Une après-midi chez les d'Estaing, ça c'était AVANT les élections
Le valet de chambre se déplaça avec une rapidité surprenante, sans bruit, et s'empara du fauteuil de ses mains gantées : en une fraction de seconde il le plaça là ou le Maître le lui indiquait, sans effort apparent..

Anne-Aymone frémit intérieurement en le regardant faire, elle réprima vite fait bien fait de frivoles pensées qui n'étaient plus de son âge, mais que lui prenait-il tout à coup?  il faut dire qu'elle s'ennuyait tellement dans les ors de cette République! Vivement ces fichus résultats, qu'on en finisse!

-"Hubeeert, allumez-le poste allons!" Valéry gueulait.

Valéry tançait souvent le petit personnel : Anne-Aymone avait appris, d'expérience, qu'il fallait le laisser faire dans ces moments-là. Mieux valait rester à l'écart.

quand même...ce qu'on a perdu en 81
Elle jeta un regard en coin au pauvre (et si bel) Hubert, qui essuyait stoïquement les réprimandes du Président de la République. Elle devinait ce qu'il devait se dire : "plus que quelques minutes à subir ton ire, vieille chèvre puante, et tout sera fini! Nous serons libres!" Elle pouvait se l'imaginer sans peine, tandis qu'elle observait le beau Hubert, se déplaçant avec aisance, faisant fi de la biquette sautillante qui déversait sa rage sur lui, replaçant le fauteuil par ici, évitant un postillon par là, amenant la théière sur la tablette, posant le plateau et les tasses sur le guéridon, évitant le bouquetin qui virevoltait autour de lui, hop hop..

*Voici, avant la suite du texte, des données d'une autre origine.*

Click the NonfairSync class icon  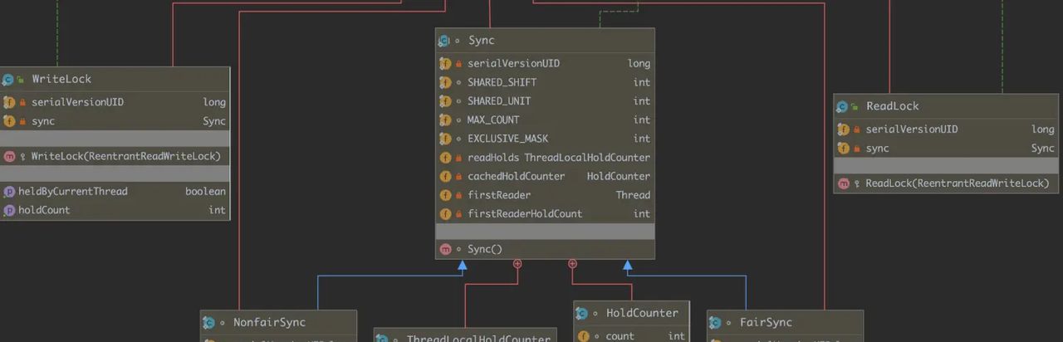(209, 323)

Elle rougissait de plus en plus à ces multiples évocations (mais que lui prenait-il??) quand elle entendit le son du poste : Valéry venait de congédier Hubert. D'une main, il avait allumé la Télé-Visi-on, de l'autre pris le combiné de bakélite posé sur son bureau Louis XIV (tout ébène).

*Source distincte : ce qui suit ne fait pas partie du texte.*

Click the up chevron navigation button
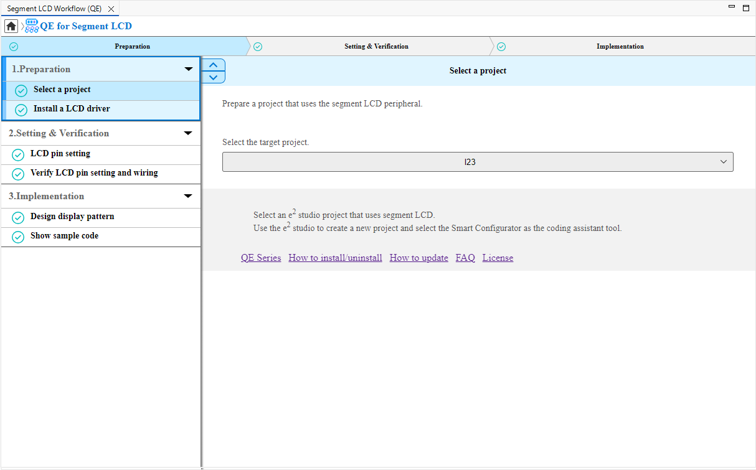The image size is (756, 470). (214, 65)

-"Berthier!! C'est vrai ce que l'on raconte? On ne passe pas???"

Les visages policés d'Elkabbach et Mougeotte apparurent à l'écran.

-"Comment ça? MAis nooooon, je suis au petit pavillon! Il fallait que je me détende, vous comprenez? Mais comment ça??? RAMENEZ-VOUS ICI, NOM D'UNE PIPE!!"

marrant mais je voyais pas Mitterrand comme ça
Dans le poste, cet imbécile de Mougeotte faisait une espèce de compte à rebours, coupant Elkabbach toutes les 5 secondes, merveilleux Elkabbach dans son complet bleu, les mains croisées sur la table tel un prêcheur en plein sermon, le visage dénué de toute émotion, les yeux juste un peu plus vides qu'à l'accoutumée, la coupe de cheveux tel un Playmobil...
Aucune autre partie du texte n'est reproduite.